> [WHAT THE TASK ASKS]:
Pick out and copy every line below that has the word "computer".

> [ENTRIES PROVIDED]:
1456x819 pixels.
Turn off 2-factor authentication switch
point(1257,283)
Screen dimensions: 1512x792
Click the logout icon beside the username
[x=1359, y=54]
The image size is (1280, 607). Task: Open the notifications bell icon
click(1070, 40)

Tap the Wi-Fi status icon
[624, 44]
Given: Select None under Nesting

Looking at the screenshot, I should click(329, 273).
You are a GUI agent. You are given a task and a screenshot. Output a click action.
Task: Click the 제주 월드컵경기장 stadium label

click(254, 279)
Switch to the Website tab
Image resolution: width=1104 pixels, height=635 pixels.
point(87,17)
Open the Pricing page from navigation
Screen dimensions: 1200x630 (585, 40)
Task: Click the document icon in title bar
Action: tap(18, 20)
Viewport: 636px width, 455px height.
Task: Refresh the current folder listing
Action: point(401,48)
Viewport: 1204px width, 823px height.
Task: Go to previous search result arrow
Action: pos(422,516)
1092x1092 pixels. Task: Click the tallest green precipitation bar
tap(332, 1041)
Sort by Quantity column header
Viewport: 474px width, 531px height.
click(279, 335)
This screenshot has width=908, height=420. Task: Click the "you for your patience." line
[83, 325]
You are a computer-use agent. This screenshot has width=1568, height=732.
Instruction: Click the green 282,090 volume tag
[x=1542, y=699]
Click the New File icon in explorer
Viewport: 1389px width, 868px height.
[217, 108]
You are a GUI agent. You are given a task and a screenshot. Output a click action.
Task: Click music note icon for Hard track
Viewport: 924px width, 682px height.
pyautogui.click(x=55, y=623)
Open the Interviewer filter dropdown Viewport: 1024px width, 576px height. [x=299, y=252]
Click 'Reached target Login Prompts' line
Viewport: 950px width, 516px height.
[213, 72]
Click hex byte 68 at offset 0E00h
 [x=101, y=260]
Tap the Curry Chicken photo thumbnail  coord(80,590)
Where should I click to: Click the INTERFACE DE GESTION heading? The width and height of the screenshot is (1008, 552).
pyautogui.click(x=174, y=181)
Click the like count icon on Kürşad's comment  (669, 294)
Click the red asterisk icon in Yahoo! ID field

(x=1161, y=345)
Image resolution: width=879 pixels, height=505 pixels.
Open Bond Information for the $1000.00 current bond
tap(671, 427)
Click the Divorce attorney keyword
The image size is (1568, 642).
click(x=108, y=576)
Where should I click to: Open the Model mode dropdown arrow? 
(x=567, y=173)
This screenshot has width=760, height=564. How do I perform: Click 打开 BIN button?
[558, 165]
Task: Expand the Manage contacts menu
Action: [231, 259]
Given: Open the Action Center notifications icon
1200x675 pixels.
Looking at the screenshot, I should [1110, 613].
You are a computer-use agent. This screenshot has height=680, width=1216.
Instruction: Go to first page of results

> [ANSWER BOX]:
You are a computer-use agent. This screenshot has width=1568, height=732.
You are a computer-use agent. This screenshot has height=680, width=1216.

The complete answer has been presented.